▶ [What to produce] All of the records are to be reproduced exactly.
[Exercise input Boundary: Start]
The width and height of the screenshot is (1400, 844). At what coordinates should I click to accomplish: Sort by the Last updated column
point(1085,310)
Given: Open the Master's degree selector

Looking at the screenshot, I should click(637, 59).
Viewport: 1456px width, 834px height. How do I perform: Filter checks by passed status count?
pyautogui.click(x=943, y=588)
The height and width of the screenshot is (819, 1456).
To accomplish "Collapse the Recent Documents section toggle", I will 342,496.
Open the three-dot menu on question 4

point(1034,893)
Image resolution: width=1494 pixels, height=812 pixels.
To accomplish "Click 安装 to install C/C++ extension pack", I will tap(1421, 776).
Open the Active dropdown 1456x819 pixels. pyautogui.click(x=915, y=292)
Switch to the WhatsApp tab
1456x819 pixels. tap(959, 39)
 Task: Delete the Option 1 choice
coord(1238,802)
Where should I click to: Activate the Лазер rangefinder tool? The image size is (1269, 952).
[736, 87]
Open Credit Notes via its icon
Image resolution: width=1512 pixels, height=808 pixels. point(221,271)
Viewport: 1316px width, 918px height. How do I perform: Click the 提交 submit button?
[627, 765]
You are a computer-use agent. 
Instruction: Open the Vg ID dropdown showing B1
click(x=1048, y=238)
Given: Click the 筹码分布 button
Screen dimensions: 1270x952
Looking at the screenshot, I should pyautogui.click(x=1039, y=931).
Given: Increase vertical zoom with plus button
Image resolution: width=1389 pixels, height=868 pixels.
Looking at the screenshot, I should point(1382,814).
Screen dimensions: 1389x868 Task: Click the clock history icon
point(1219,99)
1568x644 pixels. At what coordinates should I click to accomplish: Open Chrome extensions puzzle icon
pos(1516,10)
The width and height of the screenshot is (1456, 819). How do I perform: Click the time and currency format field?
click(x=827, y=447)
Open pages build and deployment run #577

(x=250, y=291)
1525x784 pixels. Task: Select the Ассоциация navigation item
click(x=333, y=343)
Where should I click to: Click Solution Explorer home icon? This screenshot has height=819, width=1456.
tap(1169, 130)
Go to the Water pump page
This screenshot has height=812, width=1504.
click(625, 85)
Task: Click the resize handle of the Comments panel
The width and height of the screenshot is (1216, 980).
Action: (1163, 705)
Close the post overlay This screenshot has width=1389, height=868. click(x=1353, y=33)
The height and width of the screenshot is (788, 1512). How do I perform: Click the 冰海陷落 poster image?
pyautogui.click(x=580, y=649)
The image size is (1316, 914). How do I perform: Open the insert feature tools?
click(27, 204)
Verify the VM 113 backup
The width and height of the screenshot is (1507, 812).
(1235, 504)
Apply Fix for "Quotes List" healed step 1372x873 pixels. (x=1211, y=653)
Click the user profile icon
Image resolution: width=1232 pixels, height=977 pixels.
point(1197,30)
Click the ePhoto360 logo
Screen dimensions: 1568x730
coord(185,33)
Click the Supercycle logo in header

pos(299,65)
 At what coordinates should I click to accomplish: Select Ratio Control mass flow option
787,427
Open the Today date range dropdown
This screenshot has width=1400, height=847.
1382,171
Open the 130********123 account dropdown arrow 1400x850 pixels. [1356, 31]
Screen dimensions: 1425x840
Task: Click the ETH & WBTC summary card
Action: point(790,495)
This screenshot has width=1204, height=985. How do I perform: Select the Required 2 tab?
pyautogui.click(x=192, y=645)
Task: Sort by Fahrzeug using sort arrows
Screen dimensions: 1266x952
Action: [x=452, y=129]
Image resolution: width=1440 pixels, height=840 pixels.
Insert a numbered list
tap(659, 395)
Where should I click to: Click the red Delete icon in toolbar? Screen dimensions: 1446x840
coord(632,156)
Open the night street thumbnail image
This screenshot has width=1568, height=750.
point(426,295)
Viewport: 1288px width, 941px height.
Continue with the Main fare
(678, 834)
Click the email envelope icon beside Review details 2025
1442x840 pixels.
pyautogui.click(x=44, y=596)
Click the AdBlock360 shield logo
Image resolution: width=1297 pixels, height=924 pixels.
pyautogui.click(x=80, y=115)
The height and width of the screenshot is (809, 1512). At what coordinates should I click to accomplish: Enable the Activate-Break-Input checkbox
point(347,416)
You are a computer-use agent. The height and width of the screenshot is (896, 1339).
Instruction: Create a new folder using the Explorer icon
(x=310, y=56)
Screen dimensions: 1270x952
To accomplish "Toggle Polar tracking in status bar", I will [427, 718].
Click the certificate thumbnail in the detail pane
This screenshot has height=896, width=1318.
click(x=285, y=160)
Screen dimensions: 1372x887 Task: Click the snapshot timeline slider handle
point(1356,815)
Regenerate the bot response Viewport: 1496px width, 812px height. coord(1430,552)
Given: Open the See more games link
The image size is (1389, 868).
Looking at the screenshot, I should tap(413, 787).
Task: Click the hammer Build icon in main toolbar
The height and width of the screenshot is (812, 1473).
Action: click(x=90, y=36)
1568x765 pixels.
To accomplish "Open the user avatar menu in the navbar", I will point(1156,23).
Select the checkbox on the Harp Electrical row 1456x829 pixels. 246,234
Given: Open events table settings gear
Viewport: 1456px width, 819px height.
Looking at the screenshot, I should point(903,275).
[Exercise input Boundary: End]
▶ [Written response]
The width and height of the screenshot is (1400, 844). At what coordinates should I click to accomplish: Sort by the Last updated column
point(1085,310)
Given: Open the Master's degree selector

Looking at the screenshot, I should click(637, 59).
Viewport: 1456px width, 834px height. How do I perform: Filter checks by passed status count?
pyautogui.click(x=943, y=588)
The height and width of the screenshot is (819, 1456).
To accomplish "Collapse the Recent Documents section toggle", I will 342,496.
Open the three-dot menu on question 4

point(1034,893)
Image resolution: width=1494 pixels, height=812 pixels.
To accomplish "Click 安装 to install C/C++ extension pack", I will tap(1421, 776).
Open the Active dropdown 1456x819 pixels. pyautogui.click(x=915, y=292)
Switch to the WhatsApp tab
1456x819 pixels. tap(959, 39)
 Task: Delete the Option 1 choice
coord(1238,802)
Where should I click to: Activate the Лазер rangefinder tool? The image size is (1269, 952).
[736, 87]
Open Credit Notes via its icon
Image resolution: width=1512 pixels, height=808 pixels. point(221,271)
Viewport: 1316px width, 918px height. How do I perform: Click the 提交 submit button?
[627, 765]
You are a computer-use agent. 
Instruction: Open the Vg ID dropdown showing B1
click(x=1048, y=238)
Given: Click the 筹码分布 button
Screen dimensions: 1270x952
Looking at the screenshot, I should pyautogui.click(x=1039, y=931).
Given: Increase vertical zoom with plus button
Image resolution: width=1389 pixels, height=868 pixels.
Looking at the screenshot, I should point(1382,814).
Screen dimensions: 1389x868 Task: Click the clock history icon
point(1219,99)
1568x644 pixels. At what coordinates should I click to accomplish: Open Chrome extensions puzzle icon
pos(1516,10)
The width and height of the screenshot is (1456, 819). How do I perform: Click the time and currency format field?
click(x=827, y=447)
Open pages build and deployment run #577

(x=250, y=291)
1525x784 pixels. Task: Select the Ассоциация navigation item
click(x=333, y=343)
Where should I click to: Click Solution Explorer home icon? This screenshot has height=819, width=1456.
tap(1169, 130)
Go to the Water pump page
This screenshot has height=812, width=1504.
click(625, 85)
Task: Click the resize handle of the Comments panel
The width and height of the screenshot is (1216, 980).
Action: (1163, 705)
Close the post overlay This screenshot has width=1389, height=868. click(x=1353, y=33)
The height and width of the screenshot is (788, 1512). How do I perform: Click the 冰海陷落 poster image?
pyautogui.click(x=580, y=649)
The image size is (1316, 914). How do I perform: Open the insert feature tools?
click(27, 204)
Verify the VM 113 backup
The width and height of the screenshot is (1507, 812).
(1235, 504)
Apply Fix for "Quotes List" healed step 1372x873 pixels. (x=1211, y=653)
Click the user profile icon
Image resolution: width=1232 pixels, height=977 pixels.
point(1197,30)
Click the ePhoto360 logo
Screen dimensions: 1568x730
coord(185,33)
Click the Supercycle logo in header

pos(299,65)
 At what coordinates should I click to accomplish: Select Ratio Control mass flow option
787,427
Open the Today date range dropdown
This screenshot has width=1400, height=847.
1382,171
Open the 130********123 account dropdown arrow 1400x850 pixels. [1356, 31]
Screen dimensions: 1425x840
Task: Click the ETH & WBTC summary card
Action: point(790,495)
This screenshot has width=1204, height=985. How do I perform: Select the Required 2 tab?
pyautogui.click(x=192, y=645)
Task: Sort by Fahrzeug using sort arrows
Screen dimensions: 1266x952
Action: [x=452, y=129]
Image resolution: width=1440 pixels, height=840 pixels.
Insert a numbered list
tap(659, 395)
Where should I click to: Click the red Delete icon in toolbar? Screen dimensions: 1446x840
coord(632,156)
Open the night street thumbnail image
This screenshot has width=1568, height=750.
point(426,295)
Viewport: 1288px width, 941px height.
Continue with the Main fare
(678, 834)
Click the email envelope icon beside Review details 2025
1442x840 pixels.
pyautogui.click(x=44, y=596)
Click the AdBlock360 shield logo
Image resolution: width=1297 pixels, height=924 pixels.
pyautogui.click(x=80, y=115)
The height and width of the screenshot is (809, 1512). At what coordinates should I click to accomplish: Enable the Activate-Break-Input checkbox
point(347,416)
You are a computer-use agent. The height and width of the screenshot is (896, 1339).
Instruction: Create a new folder using the Explorer icon
(x=310, y=56)
Screen dimensions: 1270x952
To accomplish "Toggle Polar tracking in status bar", I will [427, 718].
Click the certificate thumbnail in the detail pane
This screenshot has height=896, width=1318.
click(x=285, y=160)
Screen dimensions: 1372x887 Task: Click the snapshot timeline slider handle
point(1356,815)
Regenerate the bot response Viewport: 1496px width, 812px height. coord(1430,552)
Given: Open the See more games link
The image size is (1389, 868).
Looking at the screenshot, I should tap(413, 787).
Task: Click the hammer Build icon in main toolbar
The height and width of the screenshot is (812, 1473).
Action: click(x=90, y=36)
1568x765 pixels.
To accomplish "Open the user avatar menu in the navbar", I will point(1156,23).
Select the checkbox on the Harp Electrical row 1456x829 pixels. 246,234
Given: Open events table settings gear
Viewport: 1456px width, 819px height.
Looking at the screenshot, I should point(903,275).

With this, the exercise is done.